-- Begin Extract to read --

– Lisa Gee
Nearlies from Hornsey Library users:
I NEARLY was a rock guitarist, but it never healed, my broken wrist (sad and true)
I NEARLY escaped from Hornsey a few times.. but in the end I got stuck
I NEARLY was a circus artist but the boss was too much trouble
I NEARLY was a bodyguard, but the company training me went bust
Nearlies from participants in the Writing Platform day at Rich Mix, Hackney:
“I NEARLY gave up writing long form narrative.. but I changed my mind.” – Kate Pullinger
“I NEARLY got a script taken by the BBC at age 13. My mother vetoed it. I nearly… forgave her!”
“I NEARLY went into a career with Kentucky Fried Chicken” @thelitplatform
These Nearlyincidents submitted by students on the Royal College of Art MA in Critical Writing in Art & Design, October 2012
I nearly spoke to a man on the tube today about how great the book he was holding is. Then I remembered what happened the last time I approached someone in the same way and thought. better.
I nearly became Catholic but didn’t want to declare what I’d done in front of an audience.
I was turned on by Jimmy Saville. phwoar
I was asked out by every member of Take That and turned them all down!
This morning I nearly blew up the RCA. Paul, the man outside, offered my detailed instructions on how to do it.
I nearly, almost, maybe finished a human-sized bag of wotsit-type-crisps and then nearly vomited orange.
I nearly made the giant crumpets for a certain butter advert. I still have one.
I nearly started up a cafe – ‘space’ – review website for the benefit of stressed out students that couldn’t find a place to work in the university library. There was a definite demand for it; I had a logo, website layout and a heap of enthusiasm but not enough time during the exam-term. Last week, I thought about instigating the project in London for freelancers but gave up at the first hurdle. I hear nearliness happens to entrepreneur all the time.
Each year I nearly go and live in the forest. Which one? I dont know. Why do you want to do this? Because I read Beckett.I nearly stayed home. I nearly moved to Montreal. I nearly moved to Cambridge. I nearly learned to ride a bike and punt along canals and I nearly married a don so I could walk on the grass.

-- End Extract to read --

### [Exercise requirements]
In the collection of nearlies, why did the Hornsey Library user who nearly became a bodyguard not become one?

-- Begin Dataset --

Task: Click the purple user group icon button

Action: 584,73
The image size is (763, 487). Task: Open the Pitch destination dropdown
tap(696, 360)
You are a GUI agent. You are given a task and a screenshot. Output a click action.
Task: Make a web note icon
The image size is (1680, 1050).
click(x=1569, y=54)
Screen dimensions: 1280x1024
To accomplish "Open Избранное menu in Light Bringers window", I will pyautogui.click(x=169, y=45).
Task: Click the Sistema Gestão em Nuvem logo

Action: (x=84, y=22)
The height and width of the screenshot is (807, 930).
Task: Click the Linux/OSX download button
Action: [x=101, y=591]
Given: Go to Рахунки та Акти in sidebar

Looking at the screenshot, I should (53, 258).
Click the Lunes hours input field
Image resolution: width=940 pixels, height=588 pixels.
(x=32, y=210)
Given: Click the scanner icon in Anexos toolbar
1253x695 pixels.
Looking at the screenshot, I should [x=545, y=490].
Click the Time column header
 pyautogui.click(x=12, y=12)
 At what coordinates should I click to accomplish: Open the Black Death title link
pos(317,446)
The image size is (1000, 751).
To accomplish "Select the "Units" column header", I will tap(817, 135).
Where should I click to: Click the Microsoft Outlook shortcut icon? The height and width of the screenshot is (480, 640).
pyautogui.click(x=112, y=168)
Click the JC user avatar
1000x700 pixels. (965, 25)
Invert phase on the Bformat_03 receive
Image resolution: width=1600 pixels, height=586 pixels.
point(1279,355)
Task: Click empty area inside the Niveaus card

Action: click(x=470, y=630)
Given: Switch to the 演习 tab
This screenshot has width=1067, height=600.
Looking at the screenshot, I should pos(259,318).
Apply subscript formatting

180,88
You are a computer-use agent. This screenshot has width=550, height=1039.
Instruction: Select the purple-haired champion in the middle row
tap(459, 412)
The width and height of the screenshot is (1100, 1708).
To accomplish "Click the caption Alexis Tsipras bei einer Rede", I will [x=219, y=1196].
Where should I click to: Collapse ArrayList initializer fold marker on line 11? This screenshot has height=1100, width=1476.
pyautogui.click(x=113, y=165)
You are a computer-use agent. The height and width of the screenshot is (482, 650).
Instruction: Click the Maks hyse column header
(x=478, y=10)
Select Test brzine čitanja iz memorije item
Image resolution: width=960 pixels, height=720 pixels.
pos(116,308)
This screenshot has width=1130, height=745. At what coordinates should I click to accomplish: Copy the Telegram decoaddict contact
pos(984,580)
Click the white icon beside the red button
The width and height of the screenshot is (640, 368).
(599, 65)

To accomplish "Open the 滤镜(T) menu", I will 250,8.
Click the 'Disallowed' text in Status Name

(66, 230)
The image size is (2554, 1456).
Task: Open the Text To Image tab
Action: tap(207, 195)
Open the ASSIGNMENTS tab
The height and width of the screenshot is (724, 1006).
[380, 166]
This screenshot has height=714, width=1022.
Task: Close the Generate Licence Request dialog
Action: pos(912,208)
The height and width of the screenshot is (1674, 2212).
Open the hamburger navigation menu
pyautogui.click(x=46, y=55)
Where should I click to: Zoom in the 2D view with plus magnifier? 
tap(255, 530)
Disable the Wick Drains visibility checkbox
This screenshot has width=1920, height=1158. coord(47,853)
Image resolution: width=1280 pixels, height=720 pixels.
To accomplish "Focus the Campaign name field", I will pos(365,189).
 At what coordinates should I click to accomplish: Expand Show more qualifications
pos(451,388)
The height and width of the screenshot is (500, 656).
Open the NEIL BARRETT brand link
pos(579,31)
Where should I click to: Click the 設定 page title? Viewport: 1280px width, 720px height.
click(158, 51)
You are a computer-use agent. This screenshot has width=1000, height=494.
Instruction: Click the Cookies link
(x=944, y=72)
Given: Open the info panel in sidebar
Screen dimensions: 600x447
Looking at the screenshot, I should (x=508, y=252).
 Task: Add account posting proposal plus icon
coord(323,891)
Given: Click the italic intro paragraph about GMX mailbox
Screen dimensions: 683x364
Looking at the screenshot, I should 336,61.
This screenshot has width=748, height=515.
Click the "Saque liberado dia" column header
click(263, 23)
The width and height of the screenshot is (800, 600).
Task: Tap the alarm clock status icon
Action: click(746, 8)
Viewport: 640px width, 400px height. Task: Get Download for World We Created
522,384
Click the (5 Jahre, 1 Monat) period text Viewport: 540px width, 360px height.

-- End Dataset --

### [Written response]
The company training them went bust.